We’re starting a new project here: The Great GunAmerica Ammo Adventure. Each week, we’ll take an in depth look at a specific cartridge. Not a brand, but a specific brand, model, caliber and loading. Ammo performance is a tricky subject, and just because brand “Mega-Doom Blaster Expander” works great in the 9mm +P loading doesn’t mean that the .45 ACP ++++P+++++++ load works properly. With that said, we’ll take an in-depth look at velocity, consistency and performance in ballistic gelatin where appropriate. Want to see your favorite load in an upcoming weekly installment? Let us know in the comments…
There’s not much that the Sig Sauer folks aren’t making these days, except, perhaps shotguns. I’m guessing that’s only a matter of time. One of the relatively new projects from the Sig Sauer team is a line of premium ammunition. Given the recent launch of the new MCX rifles in 300 Blackout, it follows that one of the first ammo offerings would be in that caliber.

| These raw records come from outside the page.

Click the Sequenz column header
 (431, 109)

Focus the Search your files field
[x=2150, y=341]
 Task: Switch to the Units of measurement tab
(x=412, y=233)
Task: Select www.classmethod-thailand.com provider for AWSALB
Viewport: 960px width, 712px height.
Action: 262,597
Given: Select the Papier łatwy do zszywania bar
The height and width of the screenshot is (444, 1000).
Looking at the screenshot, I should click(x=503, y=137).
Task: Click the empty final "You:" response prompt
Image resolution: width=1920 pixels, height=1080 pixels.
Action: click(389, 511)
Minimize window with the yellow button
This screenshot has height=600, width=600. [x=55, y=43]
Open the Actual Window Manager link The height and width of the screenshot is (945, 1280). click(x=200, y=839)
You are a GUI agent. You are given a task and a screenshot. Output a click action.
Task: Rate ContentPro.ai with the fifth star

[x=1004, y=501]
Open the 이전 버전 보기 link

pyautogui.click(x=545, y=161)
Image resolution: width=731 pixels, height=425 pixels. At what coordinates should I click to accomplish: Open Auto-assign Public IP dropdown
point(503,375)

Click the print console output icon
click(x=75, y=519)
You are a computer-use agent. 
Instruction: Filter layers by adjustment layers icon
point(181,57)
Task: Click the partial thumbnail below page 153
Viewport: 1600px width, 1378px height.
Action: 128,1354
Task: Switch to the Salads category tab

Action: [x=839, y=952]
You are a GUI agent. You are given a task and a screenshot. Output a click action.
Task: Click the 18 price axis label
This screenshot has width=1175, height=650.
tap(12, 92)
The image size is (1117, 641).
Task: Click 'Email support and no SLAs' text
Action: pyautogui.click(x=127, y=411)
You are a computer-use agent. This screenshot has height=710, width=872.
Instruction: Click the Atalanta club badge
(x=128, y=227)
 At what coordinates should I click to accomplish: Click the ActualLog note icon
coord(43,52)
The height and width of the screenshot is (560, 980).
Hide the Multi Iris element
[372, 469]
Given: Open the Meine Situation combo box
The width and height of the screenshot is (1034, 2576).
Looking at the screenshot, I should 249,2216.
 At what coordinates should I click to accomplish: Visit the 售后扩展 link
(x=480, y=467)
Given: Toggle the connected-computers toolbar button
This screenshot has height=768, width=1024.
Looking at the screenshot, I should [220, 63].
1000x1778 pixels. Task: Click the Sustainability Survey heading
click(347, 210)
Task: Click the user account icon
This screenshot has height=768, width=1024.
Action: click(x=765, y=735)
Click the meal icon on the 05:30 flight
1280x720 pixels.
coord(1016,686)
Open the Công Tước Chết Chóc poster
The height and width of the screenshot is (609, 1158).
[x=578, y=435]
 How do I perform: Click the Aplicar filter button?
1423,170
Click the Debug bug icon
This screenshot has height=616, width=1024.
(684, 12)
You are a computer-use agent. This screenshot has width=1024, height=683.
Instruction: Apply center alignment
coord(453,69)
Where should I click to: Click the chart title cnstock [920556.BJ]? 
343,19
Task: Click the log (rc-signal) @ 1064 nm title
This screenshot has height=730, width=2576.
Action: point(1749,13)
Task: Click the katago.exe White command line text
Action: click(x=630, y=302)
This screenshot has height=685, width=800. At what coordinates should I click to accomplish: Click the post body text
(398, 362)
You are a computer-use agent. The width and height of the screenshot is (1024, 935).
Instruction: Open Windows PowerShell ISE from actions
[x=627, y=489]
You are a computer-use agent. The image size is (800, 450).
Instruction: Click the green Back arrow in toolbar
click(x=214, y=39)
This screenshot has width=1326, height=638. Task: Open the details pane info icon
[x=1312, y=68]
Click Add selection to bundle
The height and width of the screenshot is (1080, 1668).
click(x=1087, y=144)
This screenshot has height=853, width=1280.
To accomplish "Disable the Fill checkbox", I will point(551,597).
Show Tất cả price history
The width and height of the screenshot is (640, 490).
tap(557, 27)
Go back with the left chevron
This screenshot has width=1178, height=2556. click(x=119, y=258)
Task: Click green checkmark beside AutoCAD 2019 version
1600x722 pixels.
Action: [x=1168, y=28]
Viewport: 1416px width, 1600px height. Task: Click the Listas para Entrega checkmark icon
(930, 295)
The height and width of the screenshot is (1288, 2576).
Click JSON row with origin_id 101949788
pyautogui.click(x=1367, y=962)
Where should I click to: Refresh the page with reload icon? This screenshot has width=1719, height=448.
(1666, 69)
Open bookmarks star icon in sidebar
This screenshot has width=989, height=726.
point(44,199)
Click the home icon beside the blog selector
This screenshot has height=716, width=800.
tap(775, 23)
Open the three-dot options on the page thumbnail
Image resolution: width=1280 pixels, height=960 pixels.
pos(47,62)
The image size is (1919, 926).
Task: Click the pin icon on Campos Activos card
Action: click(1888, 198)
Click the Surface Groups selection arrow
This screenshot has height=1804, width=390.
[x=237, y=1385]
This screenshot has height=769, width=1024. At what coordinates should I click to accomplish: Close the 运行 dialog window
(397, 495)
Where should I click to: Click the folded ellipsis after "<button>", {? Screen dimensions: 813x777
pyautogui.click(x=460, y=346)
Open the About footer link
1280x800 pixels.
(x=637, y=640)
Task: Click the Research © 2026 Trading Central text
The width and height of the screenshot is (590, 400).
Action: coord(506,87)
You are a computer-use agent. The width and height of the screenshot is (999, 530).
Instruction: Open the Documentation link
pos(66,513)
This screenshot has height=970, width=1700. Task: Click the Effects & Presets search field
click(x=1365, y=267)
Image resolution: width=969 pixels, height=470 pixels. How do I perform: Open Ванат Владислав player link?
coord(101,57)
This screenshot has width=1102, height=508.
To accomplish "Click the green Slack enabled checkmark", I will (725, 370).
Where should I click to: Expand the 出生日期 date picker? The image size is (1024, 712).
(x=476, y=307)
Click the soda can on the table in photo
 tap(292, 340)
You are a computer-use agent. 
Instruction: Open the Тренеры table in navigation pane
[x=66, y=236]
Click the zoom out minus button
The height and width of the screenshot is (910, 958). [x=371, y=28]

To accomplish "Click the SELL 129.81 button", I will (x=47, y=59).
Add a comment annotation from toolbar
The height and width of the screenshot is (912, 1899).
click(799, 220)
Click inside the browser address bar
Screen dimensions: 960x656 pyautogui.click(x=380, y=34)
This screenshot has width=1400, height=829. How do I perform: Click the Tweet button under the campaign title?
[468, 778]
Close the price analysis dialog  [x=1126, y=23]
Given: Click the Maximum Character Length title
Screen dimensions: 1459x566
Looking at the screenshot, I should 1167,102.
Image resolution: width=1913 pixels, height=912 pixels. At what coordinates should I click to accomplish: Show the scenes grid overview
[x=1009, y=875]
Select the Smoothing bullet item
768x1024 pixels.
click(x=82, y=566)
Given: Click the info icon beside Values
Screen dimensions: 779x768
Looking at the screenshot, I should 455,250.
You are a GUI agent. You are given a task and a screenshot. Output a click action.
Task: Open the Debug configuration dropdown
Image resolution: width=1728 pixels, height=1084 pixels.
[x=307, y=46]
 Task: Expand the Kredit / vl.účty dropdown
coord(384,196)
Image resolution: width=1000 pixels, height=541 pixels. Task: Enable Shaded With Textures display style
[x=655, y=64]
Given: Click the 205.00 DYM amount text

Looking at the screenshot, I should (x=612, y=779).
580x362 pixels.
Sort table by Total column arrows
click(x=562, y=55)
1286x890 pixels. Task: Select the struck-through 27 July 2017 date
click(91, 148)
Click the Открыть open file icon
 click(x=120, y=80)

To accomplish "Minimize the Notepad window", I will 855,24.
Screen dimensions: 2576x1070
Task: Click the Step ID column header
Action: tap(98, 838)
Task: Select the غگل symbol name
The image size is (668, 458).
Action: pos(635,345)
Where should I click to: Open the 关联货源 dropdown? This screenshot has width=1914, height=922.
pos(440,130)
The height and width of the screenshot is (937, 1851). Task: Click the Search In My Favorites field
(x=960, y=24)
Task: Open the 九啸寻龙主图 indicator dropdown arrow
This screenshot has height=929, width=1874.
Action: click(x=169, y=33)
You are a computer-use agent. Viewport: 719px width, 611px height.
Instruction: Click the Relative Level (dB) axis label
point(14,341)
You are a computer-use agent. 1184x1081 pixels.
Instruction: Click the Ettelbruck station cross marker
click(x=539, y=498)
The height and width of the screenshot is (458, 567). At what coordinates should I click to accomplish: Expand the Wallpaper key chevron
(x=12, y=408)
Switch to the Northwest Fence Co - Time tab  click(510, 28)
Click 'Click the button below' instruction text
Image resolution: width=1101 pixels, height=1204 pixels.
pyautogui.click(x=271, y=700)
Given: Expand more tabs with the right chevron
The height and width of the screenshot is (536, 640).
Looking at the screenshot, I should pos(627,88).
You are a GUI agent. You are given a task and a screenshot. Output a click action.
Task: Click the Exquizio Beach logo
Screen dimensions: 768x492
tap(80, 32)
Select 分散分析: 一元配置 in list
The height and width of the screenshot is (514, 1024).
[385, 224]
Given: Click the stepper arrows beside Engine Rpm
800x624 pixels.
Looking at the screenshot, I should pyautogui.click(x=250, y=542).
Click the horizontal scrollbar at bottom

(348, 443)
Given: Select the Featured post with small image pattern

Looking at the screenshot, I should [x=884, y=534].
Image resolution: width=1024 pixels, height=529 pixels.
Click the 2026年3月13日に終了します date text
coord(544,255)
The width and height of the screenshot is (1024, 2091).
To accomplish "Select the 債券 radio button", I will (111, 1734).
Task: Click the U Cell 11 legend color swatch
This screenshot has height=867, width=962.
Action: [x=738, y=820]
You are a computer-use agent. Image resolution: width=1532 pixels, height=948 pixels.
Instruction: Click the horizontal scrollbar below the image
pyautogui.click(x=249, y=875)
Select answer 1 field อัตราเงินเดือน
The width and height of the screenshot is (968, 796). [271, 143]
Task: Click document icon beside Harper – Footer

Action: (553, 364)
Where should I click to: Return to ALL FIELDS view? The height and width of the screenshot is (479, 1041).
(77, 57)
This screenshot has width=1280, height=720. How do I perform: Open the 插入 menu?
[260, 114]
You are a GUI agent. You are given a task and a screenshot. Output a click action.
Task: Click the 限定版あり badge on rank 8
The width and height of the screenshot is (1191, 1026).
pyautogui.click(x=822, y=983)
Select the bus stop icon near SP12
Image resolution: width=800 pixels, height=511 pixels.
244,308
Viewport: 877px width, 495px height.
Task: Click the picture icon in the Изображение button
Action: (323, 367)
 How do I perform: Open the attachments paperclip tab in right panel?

I got my hands on several boxes of the Sig Sauer 300 AAC Blackout Match Grade cartridges. The first 300 Blackout offering from Sig is subsonic and makes use of Sierra’s 220 grain Matchking projectiles. Rated at 1,000 feet per second at the muzzle, it delivers 488 foot-pounds of muzzle energy.
In terms of velocity, the marketing folks at Sig hit the nail on the head. The box is marked 1,000 feet per second at the muzzle. I set up a Shooting Chrony Beta Master chronograph 15 feet down range to check out actual velocity out of two different guns.
First, I shot 10-round strings from a Daniel Defense DDM4v5 300 Blackout rifle with a 16-inch barrel. Since this particular ammo is subsonic, I felt it would be tragic not to use a suppressor, so I mounted a SilencerCo Specwar 762 out front. You wanna guess what the 10-shot average velocity was? You got it, exactly 1,000.0 feet per second. My setup measures to 1/10th feet per second velocity and it worked out to exactly, and I mean exactly, 1,000.0 fps. See? There is truth in marketing sometimes. The slowest round I clocked was 961.1 feet per second and the fastest measured 1,022 fps. That gives an extreme spread of 61 feet per second. For you statistics nuts, standard deviation worked out to 19.23.
I also clocked this from a 300 Blackout pistol, in this case, a CMMG Mk 4. Again, given the intended nature of this setup, I used the same SilencerCo Specwar 762 suppressor. Until I got all excited from this subsonic fun and shot the screens off my chronograph, the Sig Sauer 220 grain subsonic load was averaging 888 feet per second from the CMMG pistol with its 10.5-inch barrel.
Accuracy of the round was impressive. Sig refers to this load as match grade ammunition, and the outstanding Sierra Matchking 220 grain projectile is used. Even still, a subsonic 300 blackout bullet flies like a high-speed brick, right on the verge of stability, so tight groups aren’t a given. I fired 5-shot groups with the Daniel Defense DDM4v5, which has proven exceptionally accurate with supersonic 300 AAC Blackout. I set up at 50 yards, which seems to be a very appropriate distance for the subsonic 300 Blackout. The best 5-shot group measured .67-inches while the worst was only .89-inches. From my experience shooting a wide variety of 300 Blackout subsonic ammo, that’s exceptional consistency.
You just know I had to shoot these into gelatin blocks, right? As expected, the started tumbling almost immediately.
While it may sound silly to gel test this round as the Sierra Matchking projectile is not designed to expand, I did it anyway. The theory behind big, heavy, and unstable bullets is that they will immediately start tumbling end over end. What better way to find out than destroying a couple of Clear Ballistics gelatin blocks?
Well, the tumbling theory is correct. As you can see from the photos, the rumbling, tumbling big and heavy Sierra Matchking did a full rotation longitudinally about three inches into the gel. From that point, things got crazy and the bullet followed a curving path, ultimately exiting the gel completely from the side. Fortunately, I had a large backstop and was able to recover one of the projectiles. As you can see, it doesn’t expand (because it’s not supposed to) and it looks fairly pristine. Since the 1 ½-inch long bullet is tumbling end over end, I think the expansion concept is irrelevant in this case anyway.
You can find it for about twenty bucks a box online.